Het gaat in deze categorie om de volgende aspecten:

 Aanpakken van belemmerende of strikte (internationale) wet- en regelgeving, ruimtelijke

ordeningsregels of bestemmingsplannen. Het vergoeden van zogeheten groenblauwe diensten door agrarische bedrijven bijvoorbeeld is vanwege de bepaling rond staatssteun aan zeer strikte regels gebonden.

 Verbeteren of wegnemen van niet goed functionerende of juist ‘perverse’ prikkels of subsidies. Bijvoorbeeld: het vasthouden van water of laten infiltreren van water in de grond is niet van een positieve prijsprikkel voorzien, terwijl de kosten hiervoor wel bij de grondeigenaar liggen.

 Respectievelijk verbreden van financieringsmogelijkheden van natuurbeheer en scheppen van mogelijkheden voor nieuwe markten. Een organisatie als Staatsbosbeheer wordt hierin beperkt.

 Scheppen van duidelijk geformuleerde kaders waarbinnen bedrijven, burgers en maatschappelijke organisaties opereren. Het beprijzen van diensten is hier een belangrijk onderdeel van. Een voorbeeld is het beprijzen van CO2-uitstoot en -vastlegging. Een tweede voorbeeld is het verplicht bekostigen

van bepaalde ecosysteemdiensten in de grondexploitatie van nieuwe projecten. Een derde voorbeeld is het opnemen van ecosysteemdiensten in de MKBA-systematiek.

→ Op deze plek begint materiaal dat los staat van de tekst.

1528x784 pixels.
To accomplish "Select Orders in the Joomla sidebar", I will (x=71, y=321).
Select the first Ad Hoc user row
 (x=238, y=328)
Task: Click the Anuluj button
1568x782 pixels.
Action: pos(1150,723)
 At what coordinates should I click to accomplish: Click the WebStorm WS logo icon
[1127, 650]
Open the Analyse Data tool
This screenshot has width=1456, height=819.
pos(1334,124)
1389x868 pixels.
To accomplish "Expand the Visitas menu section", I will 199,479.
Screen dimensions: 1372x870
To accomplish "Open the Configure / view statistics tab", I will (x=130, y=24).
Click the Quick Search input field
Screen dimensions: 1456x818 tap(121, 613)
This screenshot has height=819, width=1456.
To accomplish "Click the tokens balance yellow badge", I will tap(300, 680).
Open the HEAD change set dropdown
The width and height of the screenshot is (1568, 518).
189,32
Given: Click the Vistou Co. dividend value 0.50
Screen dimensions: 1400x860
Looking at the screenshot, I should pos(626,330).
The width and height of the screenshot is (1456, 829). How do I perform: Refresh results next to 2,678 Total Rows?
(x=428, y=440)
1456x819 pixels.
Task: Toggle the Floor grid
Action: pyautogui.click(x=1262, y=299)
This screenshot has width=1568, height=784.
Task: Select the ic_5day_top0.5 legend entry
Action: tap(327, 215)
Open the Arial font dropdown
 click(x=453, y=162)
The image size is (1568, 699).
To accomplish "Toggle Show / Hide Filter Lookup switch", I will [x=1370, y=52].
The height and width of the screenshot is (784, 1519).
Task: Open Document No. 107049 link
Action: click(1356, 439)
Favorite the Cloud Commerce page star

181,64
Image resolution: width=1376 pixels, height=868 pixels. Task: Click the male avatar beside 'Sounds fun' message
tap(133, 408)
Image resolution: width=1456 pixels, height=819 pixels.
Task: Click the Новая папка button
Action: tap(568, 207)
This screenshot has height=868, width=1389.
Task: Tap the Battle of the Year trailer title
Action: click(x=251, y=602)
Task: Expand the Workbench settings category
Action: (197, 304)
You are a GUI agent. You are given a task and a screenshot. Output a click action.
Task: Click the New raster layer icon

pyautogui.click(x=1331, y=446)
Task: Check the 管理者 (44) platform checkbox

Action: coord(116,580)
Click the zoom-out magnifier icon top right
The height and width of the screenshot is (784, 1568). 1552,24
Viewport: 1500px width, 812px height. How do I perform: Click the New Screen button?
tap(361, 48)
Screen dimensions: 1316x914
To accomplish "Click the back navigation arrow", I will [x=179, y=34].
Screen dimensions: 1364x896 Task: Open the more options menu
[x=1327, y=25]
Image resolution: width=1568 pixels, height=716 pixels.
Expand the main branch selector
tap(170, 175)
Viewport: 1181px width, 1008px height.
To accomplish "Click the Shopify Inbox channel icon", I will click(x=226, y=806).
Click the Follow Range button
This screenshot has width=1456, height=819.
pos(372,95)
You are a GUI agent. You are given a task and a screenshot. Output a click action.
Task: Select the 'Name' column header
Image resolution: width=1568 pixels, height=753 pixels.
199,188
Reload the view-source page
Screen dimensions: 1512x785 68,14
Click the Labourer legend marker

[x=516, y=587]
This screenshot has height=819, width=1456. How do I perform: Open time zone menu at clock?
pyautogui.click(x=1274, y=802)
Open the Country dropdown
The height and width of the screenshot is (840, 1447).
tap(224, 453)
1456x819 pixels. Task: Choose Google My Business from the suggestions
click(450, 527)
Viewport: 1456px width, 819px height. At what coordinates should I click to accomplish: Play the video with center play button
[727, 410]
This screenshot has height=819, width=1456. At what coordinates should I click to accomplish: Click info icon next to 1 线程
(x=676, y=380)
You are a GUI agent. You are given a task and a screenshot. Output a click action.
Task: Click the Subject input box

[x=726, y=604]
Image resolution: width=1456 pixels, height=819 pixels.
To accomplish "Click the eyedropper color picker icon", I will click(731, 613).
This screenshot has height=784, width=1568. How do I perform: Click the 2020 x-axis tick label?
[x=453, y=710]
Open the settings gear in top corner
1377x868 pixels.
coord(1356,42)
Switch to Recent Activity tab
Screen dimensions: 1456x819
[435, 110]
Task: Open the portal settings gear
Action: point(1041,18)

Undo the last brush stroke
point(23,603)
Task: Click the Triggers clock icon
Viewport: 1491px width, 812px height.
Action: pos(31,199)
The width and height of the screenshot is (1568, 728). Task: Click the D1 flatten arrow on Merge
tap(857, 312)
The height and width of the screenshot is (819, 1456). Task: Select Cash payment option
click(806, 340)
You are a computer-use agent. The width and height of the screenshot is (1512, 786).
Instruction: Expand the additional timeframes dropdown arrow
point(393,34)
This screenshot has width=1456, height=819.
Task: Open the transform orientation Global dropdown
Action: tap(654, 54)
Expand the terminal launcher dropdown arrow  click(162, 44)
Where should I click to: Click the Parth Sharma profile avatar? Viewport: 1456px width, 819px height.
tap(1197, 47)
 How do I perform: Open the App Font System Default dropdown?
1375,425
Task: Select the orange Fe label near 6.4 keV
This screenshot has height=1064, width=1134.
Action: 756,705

(Oosterhuis en Ruijs, 2015a; Oosterhuis en Ruijs, 2015b; Nationaal Groenfonds, 2014). Het viel Oosterhuis en Ruijs (2015b) op dat in landen waar het TEEB-kader wordt toegepast er een belangrijke rol is weggelegd voor de overheid, en deze mogelijk ook wel groter wordt. De overheid stelt immers de kaders op, formuleert beleid en implementeert instrumenten. Tevens is ze belangrijk als financier van allerlei publieke diensten omdat, zo concluderen beide auteurs, puur private

overeenkomsten waarin marktpartijen elkaar betalen voor ecosysteemdiensten nog steeds zelden voorkomen.

Handelingsopties voor It Fryske Gea

Wet- en regelgeving is per definitie het primaat van de overheid. Voor Natura 2000-gebieden zelfs op Europees niveau. Voor een organisatie als It Fryske Gea is de wetgeving een gegeven. Desondanks heeft It Fryske Gea in deze categorie mogelijkheden om stappen te ondernemen om baten of opbrengsten van ecosysteemdiensten, meer dan nu, ten goede te laten komen aan natuurbehoud. In deze paragraaf worden deze in grote lijnen genoemd.

Deze mogelijkheden richten zich op de realisatie van bepaalde maatregelen of instrumenten. Enkele thema’s zijn voor It Fryske Gea van belang:

 Wetgeving, met name subsidiekader groenblauwe diensten

 Een steviger plek voor natuur in maatschappelijke kosten/batenanalyses (MKBA’s)

 Het oprichten van ‘Lokale natuurpartnerschappen’ (o.a. Oosterhuis en Ruijs, 2015b)

Het subsidiekader voor groenblauwe diensten wordt in Friesland exclusief ingezet voor het bekostigen van diensten van agrarische ondernemers. Daarbij gaat het om beheer van landschappelijke elementen, onderhoud van watergangen en bepaalde vormen van natuurbeheer. Dit kader zou verbreed kunnen worden om een groter aantal ecosysteemdiensten te bekostigen.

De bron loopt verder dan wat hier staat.